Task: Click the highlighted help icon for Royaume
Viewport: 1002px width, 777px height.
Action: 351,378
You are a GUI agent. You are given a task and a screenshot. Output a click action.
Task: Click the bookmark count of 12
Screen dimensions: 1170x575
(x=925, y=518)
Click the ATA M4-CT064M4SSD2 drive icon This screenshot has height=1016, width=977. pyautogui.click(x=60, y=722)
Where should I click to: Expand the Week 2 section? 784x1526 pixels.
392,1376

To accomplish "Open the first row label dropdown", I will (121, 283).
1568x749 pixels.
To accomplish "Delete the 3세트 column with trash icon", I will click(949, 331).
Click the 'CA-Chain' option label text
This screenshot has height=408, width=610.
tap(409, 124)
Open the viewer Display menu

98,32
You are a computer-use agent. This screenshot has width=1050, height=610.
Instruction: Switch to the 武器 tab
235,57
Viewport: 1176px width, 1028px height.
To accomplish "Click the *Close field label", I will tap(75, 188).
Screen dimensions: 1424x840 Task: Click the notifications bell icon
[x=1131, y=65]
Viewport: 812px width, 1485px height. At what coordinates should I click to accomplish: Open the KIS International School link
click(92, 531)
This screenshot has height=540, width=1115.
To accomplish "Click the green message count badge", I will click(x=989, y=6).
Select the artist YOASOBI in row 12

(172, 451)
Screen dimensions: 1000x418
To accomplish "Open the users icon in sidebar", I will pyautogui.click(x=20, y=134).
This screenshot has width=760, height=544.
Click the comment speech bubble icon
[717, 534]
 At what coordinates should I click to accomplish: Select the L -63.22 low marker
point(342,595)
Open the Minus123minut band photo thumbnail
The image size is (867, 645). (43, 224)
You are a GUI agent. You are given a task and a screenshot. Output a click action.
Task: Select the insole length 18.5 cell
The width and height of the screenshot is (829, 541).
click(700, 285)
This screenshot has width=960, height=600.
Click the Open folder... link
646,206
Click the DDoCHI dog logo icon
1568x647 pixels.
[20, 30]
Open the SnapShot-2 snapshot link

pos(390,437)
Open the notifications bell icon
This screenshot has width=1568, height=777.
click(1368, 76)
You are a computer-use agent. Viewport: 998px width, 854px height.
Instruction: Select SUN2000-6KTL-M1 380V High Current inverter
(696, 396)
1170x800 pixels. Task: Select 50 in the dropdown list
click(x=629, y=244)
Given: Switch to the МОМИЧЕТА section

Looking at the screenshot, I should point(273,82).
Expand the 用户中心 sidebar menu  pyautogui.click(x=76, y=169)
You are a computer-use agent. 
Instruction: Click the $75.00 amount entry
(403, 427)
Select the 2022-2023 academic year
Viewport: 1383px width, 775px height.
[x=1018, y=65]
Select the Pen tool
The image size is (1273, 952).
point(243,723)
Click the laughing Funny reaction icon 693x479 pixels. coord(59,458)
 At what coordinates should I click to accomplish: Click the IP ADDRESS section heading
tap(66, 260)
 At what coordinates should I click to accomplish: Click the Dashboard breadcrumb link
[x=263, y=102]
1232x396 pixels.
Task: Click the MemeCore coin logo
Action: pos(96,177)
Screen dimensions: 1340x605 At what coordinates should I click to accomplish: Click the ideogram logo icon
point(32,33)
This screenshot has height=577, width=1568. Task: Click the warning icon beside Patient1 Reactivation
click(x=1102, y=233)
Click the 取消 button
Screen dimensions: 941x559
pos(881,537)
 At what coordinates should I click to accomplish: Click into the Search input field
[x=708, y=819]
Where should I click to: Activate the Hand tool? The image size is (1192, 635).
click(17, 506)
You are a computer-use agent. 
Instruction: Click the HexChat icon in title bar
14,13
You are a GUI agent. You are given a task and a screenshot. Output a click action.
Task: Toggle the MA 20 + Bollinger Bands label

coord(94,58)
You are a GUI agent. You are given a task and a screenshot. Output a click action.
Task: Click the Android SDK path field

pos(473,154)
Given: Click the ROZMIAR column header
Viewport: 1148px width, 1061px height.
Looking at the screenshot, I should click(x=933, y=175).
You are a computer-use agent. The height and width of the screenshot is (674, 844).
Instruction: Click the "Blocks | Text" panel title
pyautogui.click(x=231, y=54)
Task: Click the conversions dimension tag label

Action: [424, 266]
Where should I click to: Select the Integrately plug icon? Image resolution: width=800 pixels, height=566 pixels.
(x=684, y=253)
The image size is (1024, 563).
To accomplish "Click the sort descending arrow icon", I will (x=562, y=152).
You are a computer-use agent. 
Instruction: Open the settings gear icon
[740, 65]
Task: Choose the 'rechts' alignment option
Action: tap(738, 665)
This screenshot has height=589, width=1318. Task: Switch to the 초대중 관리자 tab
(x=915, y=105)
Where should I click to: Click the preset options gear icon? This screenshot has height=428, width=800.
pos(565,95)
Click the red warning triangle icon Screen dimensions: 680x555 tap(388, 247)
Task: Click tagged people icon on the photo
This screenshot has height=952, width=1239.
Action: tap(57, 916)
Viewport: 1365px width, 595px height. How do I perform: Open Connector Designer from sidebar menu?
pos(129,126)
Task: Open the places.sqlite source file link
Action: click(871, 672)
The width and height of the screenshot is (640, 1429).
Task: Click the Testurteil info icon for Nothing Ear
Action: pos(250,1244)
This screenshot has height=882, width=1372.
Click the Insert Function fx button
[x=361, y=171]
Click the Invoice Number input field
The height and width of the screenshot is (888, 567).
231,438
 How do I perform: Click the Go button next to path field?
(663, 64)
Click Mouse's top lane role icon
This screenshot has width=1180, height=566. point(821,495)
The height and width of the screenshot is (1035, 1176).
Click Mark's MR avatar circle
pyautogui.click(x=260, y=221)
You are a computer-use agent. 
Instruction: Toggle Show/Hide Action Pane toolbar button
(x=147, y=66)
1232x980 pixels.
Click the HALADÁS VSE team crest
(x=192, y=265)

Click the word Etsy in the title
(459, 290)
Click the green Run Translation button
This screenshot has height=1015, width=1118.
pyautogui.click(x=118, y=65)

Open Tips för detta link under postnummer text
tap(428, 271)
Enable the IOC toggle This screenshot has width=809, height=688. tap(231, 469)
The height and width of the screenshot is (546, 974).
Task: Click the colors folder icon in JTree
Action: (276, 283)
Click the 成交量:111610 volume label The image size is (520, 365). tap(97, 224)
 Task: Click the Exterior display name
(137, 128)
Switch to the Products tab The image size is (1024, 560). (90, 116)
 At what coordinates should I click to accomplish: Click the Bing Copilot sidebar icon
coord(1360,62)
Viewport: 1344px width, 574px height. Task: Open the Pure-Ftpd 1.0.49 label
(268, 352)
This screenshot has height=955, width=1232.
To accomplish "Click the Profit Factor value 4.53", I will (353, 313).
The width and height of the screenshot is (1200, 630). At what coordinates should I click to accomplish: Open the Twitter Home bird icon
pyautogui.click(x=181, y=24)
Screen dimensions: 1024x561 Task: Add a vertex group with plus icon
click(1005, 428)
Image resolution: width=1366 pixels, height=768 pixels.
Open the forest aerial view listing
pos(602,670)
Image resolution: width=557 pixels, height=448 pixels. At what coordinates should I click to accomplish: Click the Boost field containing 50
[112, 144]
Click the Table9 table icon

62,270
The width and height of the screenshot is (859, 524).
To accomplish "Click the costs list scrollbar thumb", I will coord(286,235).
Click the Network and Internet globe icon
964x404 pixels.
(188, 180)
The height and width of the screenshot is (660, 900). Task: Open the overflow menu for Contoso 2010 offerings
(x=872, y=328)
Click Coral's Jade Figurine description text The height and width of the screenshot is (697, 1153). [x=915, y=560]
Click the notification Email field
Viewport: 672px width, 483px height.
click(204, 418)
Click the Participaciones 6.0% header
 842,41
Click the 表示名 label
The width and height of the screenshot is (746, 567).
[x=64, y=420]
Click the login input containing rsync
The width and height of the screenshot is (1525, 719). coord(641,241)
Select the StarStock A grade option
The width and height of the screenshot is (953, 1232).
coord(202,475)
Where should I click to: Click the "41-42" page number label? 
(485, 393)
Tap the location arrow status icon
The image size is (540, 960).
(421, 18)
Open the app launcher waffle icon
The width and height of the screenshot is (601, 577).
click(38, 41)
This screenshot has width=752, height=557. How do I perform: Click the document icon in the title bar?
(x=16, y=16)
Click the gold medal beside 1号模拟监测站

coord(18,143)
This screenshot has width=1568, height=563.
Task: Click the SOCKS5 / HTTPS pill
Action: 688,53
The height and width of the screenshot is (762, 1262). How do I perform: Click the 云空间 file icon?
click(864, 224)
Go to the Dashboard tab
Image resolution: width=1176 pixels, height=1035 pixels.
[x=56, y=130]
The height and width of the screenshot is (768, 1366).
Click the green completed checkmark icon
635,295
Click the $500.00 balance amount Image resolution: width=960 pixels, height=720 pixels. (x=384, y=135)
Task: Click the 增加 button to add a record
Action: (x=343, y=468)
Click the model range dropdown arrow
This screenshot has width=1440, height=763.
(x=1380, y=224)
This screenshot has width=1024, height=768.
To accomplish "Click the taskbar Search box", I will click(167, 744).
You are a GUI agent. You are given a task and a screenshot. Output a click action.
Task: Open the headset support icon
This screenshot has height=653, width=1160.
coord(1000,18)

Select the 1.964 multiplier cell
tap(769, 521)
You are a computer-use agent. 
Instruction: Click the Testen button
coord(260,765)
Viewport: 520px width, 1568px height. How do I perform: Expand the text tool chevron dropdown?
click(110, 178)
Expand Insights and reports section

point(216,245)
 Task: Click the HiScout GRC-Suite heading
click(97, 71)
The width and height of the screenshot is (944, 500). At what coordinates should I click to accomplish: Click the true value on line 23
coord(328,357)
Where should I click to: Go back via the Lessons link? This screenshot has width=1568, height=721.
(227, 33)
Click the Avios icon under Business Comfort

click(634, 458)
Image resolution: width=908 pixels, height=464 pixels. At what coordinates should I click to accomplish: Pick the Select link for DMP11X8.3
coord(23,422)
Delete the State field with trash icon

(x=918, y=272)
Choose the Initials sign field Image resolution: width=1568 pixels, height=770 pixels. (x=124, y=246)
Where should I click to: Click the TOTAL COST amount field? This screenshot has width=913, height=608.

• • • •

WHAT YOU WILL DO -
Return a copy of each line in the entries that contains "count".

WRITTEN SOLUTION -
Task: Click the bookmark count of 12
To accomplish "Click the green message count badge", I will click(x=989, y=6).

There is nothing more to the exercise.